Os colegas assentiram, enquanto um grupo cada vez maior de pessoas se reunia ao redor do ônibus, praticamente posicionado no centro geográfico do acontecimento. A distância, dos carros e caminhões, brotavam pessoas em pânico, algumas, mais rápidas, já haviam até mesmo passado pelo ônibus e encontrado grupos que corriam vindos da direção oposta.

- E não somos uma ilha, somos um barco e que está afundando rápido pra caramba. – completou o baixista com certo desgosto na voz.

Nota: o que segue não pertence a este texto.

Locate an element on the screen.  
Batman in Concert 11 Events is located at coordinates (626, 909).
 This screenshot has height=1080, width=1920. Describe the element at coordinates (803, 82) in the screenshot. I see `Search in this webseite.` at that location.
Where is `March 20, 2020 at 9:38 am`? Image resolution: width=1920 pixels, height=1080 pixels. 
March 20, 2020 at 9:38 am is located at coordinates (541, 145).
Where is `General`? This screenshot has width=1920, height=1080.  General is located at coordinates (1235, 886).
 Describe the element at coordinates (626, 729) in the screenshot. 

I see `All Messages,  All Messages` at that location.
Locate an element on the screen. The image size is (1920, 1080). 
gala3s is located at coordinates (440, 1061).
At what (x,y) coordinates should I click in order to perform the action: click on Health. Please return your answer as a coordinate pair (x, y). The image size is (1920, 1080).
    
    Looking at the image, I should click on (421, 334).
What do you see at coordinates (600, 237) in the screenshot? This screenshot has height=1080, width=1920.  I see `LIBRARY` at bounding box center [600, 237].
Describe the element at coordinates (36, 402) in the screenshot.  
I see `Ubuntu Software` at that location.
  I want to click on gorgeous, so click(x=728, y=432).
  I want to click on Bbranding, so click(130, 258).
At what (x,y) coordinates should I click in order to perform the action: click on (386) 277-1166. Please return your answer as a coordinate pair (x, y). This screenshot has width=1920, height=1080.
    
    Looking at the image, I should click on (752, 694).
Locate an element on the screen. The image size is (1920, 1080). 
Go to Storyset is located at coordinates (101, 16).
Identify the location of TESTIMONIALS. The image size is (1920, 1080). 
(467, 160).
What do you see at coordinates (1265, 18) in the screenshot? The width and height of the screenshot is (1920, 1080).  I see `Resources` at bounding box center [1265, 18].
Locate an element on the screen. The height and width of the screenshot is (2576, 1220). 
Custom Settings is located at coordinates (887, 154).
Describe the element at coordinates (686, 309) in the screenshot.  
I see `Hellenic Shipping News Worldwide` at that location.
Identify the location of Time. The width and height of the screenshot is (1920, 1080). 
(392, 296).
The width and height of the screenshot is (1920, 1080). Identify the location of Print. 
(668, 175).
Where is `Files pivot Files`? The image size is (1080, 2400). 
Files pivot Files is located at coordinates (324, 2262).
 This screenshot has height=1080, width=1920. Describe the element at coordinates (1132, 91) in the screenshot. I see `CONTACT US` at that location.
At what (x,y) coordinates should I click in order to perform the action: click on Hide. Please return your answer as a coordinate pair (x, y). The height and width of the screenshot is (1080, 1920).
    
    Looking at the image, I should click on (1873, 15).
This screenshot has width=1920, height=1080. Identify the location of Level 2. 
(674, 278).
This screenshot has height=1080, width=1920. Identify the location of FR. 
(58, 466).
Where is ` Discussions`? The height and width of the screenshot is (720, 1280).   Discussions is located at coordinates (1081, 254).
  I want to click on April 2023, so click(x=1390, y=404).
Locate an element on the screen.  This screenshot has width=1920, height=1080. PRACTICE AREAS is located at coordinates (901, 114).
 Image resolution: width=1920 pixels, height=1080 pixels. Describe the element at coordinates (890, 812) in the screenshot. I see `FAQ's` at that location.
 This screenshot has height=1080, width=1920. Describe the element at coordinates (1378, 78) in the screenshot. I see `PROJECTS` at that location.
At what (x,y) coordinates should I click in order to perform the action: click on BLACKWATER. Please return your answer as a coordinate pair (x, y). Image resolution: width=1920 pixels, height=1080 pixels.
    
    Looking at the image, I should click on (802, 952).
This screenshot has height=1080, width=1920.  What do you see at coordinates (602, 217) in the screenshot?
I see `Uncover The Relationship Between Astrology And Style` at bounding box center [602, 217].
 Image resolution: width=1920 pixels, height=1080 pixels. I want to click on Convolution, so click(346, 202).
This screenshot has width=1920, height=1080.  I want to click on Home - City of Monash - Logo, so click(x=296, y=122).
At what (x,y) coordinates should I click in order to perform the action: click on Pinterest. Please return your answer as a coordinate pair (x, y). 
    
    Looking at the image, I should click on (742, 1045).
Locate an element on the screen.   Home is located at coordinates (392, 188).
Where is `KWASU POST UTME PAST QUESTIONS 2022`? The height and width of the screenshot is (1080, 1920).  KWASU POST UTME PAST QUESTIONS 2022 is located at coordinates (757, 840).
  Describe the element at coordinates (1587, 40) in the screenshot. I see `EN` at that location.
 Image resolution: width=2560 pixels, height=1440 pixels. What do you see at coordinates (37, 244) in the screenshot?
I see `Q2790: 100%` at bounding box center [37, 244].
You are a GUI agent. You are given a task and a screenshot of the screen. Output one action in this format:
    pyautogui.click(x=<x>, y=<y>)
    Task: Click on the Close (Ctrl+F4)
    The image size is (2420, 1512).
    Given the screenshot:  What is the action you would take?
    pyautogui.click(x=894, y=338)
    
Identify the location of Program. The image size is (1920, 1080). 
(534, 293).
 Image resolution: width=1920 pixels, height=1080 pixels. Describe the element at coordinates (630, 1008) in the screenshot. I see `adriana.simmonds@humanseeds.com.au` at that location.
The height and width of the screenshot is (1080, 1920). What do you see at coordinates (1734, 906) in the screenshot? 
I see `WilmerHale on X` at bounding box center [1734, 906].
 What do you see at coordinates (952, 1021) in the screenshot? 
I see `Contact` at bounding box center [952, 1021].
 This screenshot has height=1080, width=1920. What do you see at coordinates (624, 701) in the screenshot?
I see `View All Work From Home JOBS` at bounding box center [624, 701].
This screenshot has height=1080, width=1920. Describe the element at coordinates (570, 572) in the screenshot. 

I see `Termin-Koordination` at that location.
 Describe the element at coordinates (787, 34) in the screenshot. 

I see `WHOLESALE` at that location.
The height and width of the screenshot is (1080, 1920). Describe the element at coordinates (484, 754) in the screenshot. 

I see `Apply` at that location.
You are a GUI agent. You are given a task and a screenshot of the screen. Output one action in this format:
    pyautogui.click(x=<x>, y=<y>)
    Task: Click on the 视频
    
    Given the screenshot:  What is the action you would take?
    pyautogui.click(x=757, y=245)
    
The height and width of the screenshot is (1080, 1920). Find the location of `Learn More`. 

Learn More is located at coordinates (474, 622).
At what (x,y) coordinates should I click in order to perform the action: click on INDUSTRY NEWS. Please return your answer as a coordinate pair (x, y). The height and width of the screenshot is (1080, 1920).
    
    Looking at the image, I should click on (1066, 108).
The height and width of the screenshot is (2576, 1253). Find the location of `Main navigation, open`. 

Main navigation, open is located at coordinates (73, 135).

Não demorou muito, na verdade, poucos minutos, para que a bateria estivesse montada em uma pequena elevação de pedras, entulho de alguma obra, a beira da rodovia. As caixas foram posicionadas no entorno e um cabo de energia foi conectado ao ônibus. Incrédulos, alguns observavam a cena, enquanto a grande maioria das pessoas só pensava em buscar se elevar o máximo possível. Acotovelando-se e agredindo-se disputavam um lugar em cima dos veículos mais altos.

- Começaremos com “Highway To Hell” e terminamos com “Welcom Home”, em um, dois, três! Já!

Até serem alcançados pelas chamas daquele mundo coberto por lava, no qual um pedaço do Brasil afundava rapidamente, o quarteto cantou com vontade e destemor, garantindo uma trilha de rock’n’roll para aquela sexta-feira 13 que se aproximava do fim. Fosse naquele universo de uma Terra derretida, fosse no nosso com uma cratera de alguns quilômetros de diâmetro e que desafiava a imaginação e o conhecimento dos cientistas, ainda era dia do Rock e não poderia passar em branco.